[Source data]
* * * *

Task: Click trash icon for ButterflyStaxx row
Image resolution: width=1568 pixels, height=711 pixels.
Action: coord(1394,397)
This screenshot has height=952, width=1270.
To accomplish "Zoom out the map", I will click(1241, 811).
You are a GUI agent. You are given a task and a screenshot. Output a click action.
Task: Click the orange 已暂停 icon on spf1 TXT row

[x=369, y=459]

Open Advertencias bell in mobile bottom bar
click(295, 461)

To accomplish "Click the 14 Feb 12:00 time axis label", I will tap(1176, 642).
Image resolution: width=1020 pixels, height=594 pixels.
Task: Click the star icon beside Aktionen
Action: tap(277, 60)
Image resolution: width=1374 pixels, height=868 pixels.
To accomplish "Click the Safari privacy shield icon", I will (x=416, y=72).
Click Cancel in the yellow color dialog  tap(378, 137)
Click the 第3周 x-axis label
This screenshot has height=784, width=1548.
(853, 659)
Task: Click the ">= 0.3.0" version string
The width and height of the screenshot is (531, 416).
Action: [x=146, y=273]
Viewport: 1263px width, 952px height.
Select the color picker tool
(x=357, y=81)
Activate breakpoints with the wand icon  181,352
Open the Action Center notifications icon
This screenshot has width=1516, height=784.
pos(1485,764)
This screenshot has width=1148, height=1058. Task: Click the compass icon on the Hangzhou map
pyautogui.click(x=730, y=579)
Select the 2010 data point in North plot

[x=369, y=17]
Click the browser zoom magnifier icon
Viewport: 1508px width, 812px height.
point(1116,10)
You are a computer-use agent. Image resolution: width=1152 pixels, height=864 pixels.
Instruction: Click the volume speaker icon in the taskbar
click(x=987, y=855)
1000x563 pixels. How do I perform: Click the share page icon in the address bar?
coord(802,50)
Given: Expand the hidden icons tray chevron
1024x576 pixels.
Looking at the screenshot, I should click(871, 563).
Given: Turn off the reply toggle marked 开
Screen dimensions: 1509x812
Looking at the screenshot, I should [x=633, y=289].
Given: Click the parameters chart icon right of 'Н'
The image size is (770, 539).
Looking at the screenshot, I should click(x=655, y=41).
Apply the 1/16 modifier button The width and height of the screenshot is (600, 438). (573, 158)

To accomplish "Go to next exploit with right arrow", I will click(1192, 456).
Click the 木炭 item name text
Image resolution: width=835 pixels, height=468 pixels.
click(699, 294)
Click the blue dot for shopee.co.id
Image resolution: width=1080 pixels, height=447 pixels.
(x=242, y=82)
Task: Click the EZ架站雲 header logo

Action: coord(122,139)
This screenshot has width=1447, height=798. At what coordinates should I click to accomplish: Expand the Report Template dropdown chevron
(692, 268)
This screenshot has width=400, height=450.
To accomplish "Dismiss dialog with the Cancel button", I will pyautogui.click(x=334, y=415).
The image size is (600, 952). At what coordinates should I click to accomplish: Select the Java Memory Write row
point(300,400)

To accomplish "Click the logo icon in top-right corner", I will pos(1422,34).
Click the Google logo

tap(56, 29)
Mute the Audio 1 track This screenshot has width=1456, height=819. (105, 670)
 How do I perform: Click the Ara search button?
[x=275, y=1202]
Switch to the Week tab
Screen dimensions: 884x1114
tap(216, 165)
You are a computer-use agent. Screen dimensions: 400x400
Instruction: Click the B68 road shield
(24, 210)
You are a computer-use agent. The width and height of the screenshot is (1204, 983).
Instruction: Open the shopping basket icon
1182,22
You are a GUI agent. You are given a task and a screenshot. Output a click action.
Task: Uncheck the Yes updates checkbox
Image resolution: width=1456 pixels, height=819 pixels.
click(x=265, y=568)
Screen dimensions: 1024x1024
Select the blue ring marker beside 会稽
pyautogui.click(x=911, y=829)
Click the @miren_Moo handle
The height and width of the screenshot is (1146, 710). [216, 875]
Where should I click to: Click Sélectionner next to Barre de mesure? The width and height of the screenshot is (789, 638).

* * * *

== STATED TASK ==
Output the lines of the records, from the start of the records up to and including the line that contains "point(1116,10)", as a JSON list of strings with one string per line, leaving out blank lines.

== EXERCISE RESULT ==
[
  "Task: Click trash icon for ButterflyStaxx row",
  "Image resolution: width=1568 pixels, height=711 pixels.",
  "Action: coord(1394,397)",
  "This screenshot has height=952, width=1270.",
  "To accomplish \"Zoom out the map\", I will click(1241, 811).",
  "You are a GUI agent. You are given a task and a screenshot. Output a click action.",
  "Task: Click the orange 已暂停 icon on spf1 TXT row",
  "[x=369, y=459]",
  "Open Advertencias bell in mobile bottom bar",
  "click(295, 461)",
  "To accomplish \"Click the 14 Feb 12:00 time axis label\", I will tap(1176, 642).",
  "Image resolution: width=1020 pixels, height=594 pixels.",
  "Task: Click the star icon beside Aktionen",
  "Action: tap(277, 60)",
  "Image resolution: width=1374 pixels, height=868 pixels.",
  "To accomplish \"Click the Safari privacy shield icon\", I will (x=416, y=72).",
  "Click Cancel in the yellow color dialog  tap(378, 137)",
  "Click the 第3周 x-axis label",
  "This screenshot has height=784, width=1548.",
  "(853, 659)",
  "Task: Click the \">= 0.3.0\" version string",
  "The width and height of the screenshot is (531, 416).",
  "Action: [x=146, y=273]",
  "Viewport: 1263px width, 952px height.",
  "Select the color picker tool",
  "(x=357, y=81)",
  "Activate breakpoints with the wand icon  181,352",
  "Open the Action Center notifications icon",
  "This screenshot has width=1516, height=784.",
  "pos(1485,764)",
  "This screenshot has width=1148, height=1058. Task: Click the compass icon on the Hangzhou map",
  "pyautogui.click(x=730, y=579)",
  "Select the 2010 data point in North plot",
  "[x=369, y=17]",
  "Click the browser zoom magnifier icon",
  "Viewport: 1508px width, 812px height.",
  "point(1116,10)"
]